**WHAT THE TASK REQUIRES**
Write out word for word the lines from the one holding "This screenshot has height=685, width=667." through the end of the data, and only those lines. Pictures stay out.

Stored records
╭──

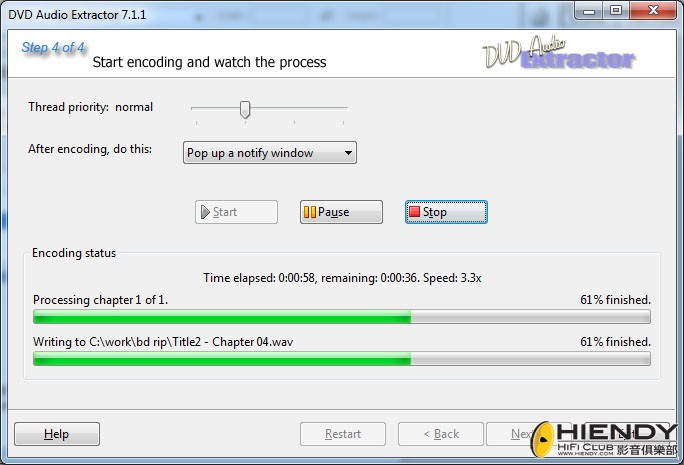Open the Help button
The width and height of the screenshot is (684, 465).
(57, 434)
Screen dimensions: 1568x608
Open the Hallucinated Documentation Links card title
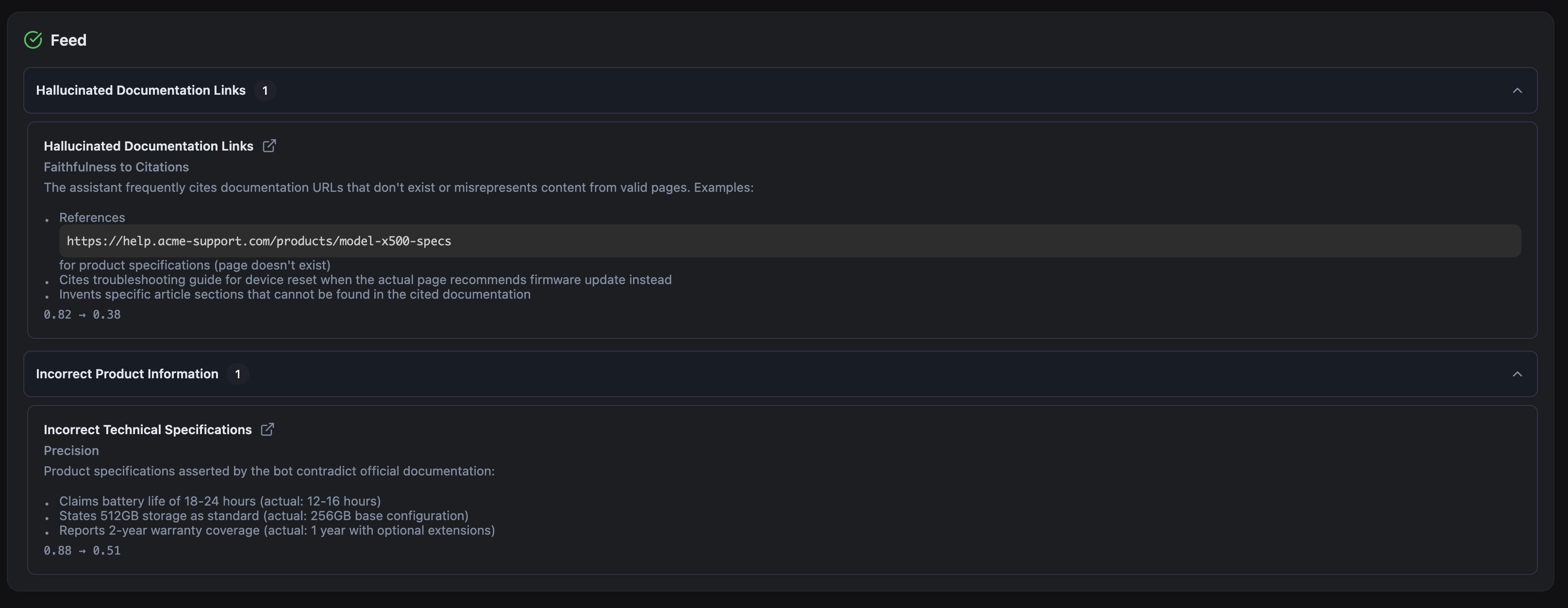coord(148,146)

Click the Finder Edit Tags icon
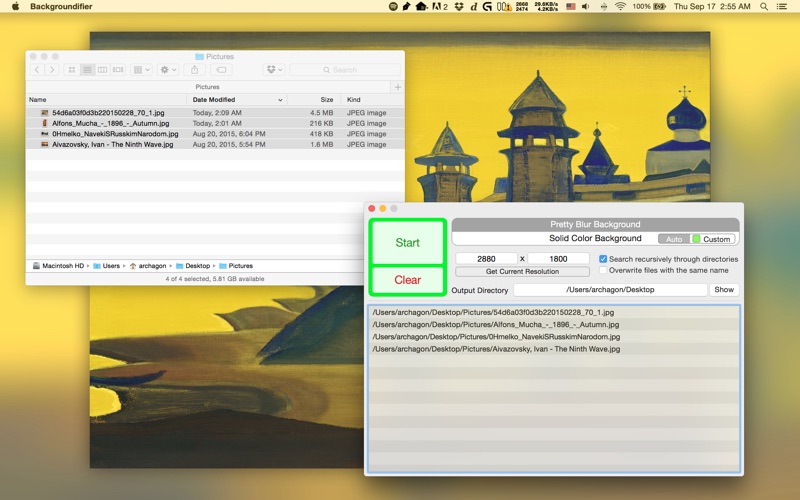click(x=221, y=70)
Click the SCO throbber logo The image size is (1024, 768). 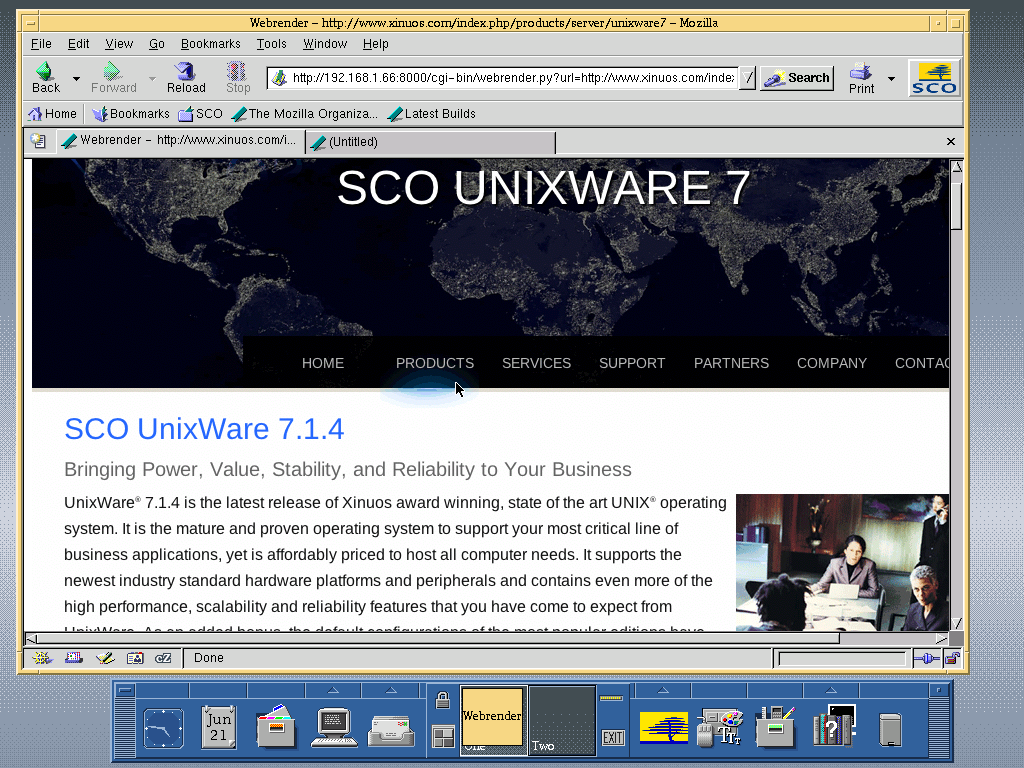(934, 78)
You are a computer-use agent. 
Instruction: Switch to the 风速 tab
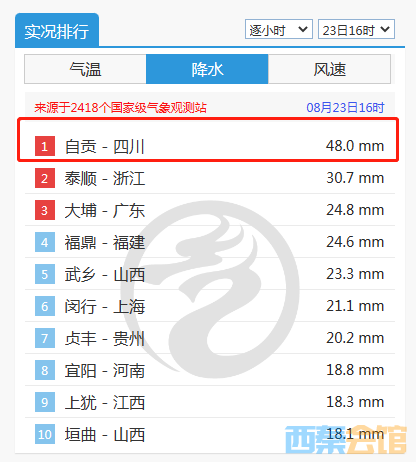pyautogui.click(x=329, y=69)
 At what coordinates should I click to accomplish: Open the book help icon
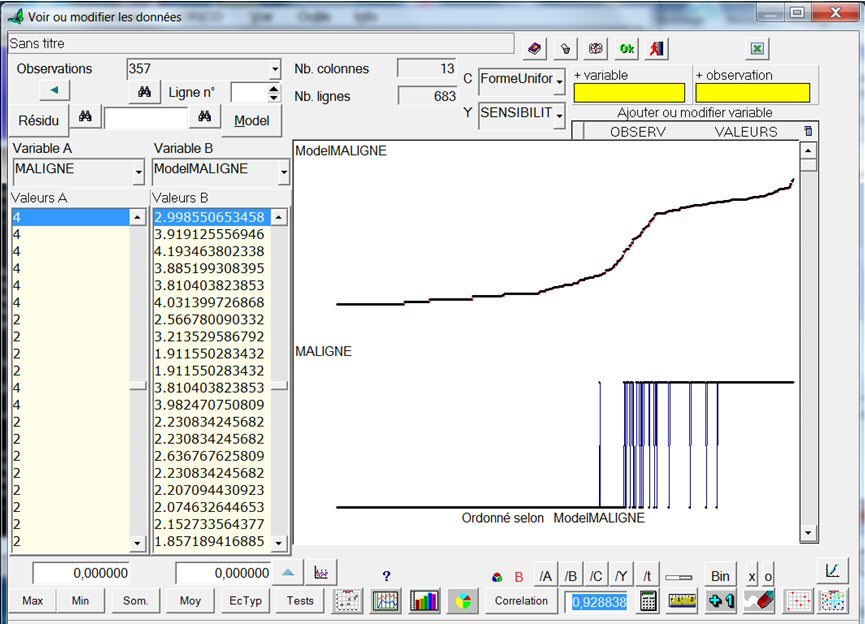click(534, 48)
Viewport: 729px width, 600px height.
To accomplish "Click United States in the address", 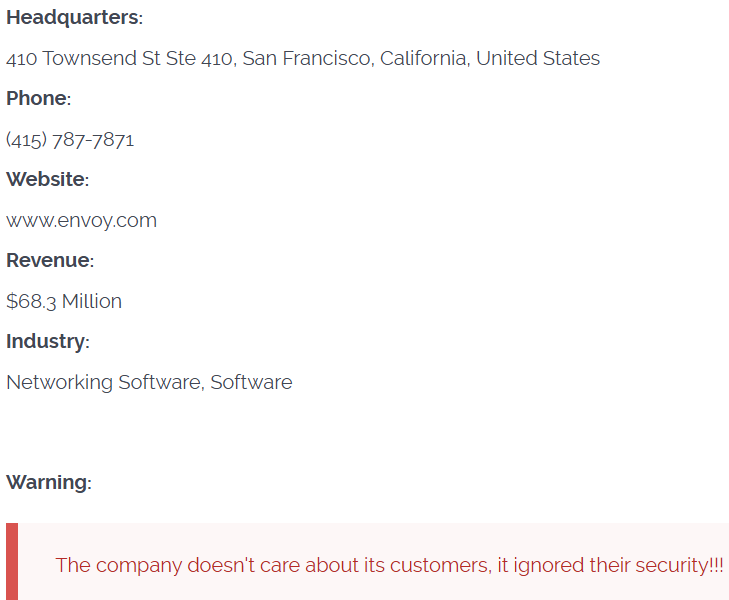I will (538, 58).
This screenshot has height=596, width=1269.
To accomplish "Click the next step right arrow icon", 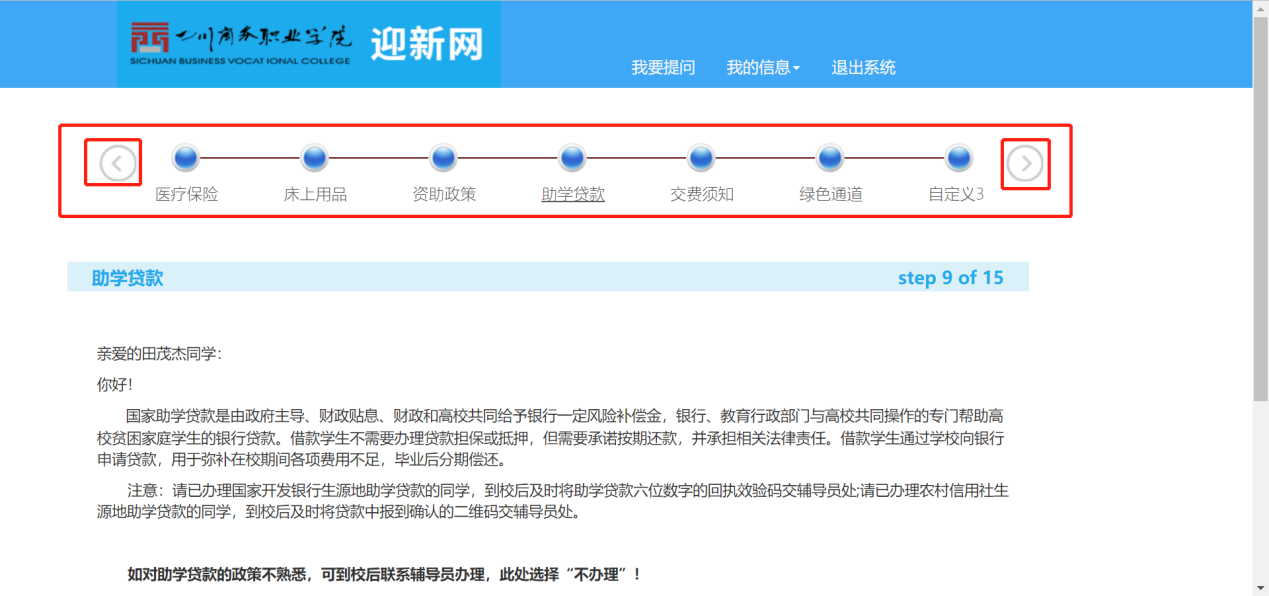I will [1025, 164].
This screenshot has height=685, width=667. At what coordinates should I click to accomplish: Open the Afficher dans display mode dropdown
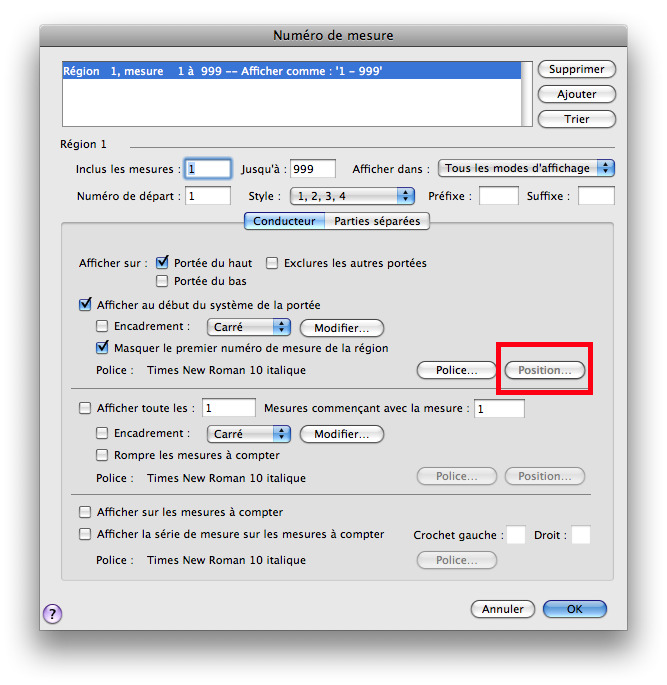[x=526, y=168]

╰──

**OUTPUT FOR THIS EXERCISE**
This screenshot has height=685, width=667. At what coordinates should I click to accomplish: Open the Afficher dans display mode dropdown
[x=526, y=168]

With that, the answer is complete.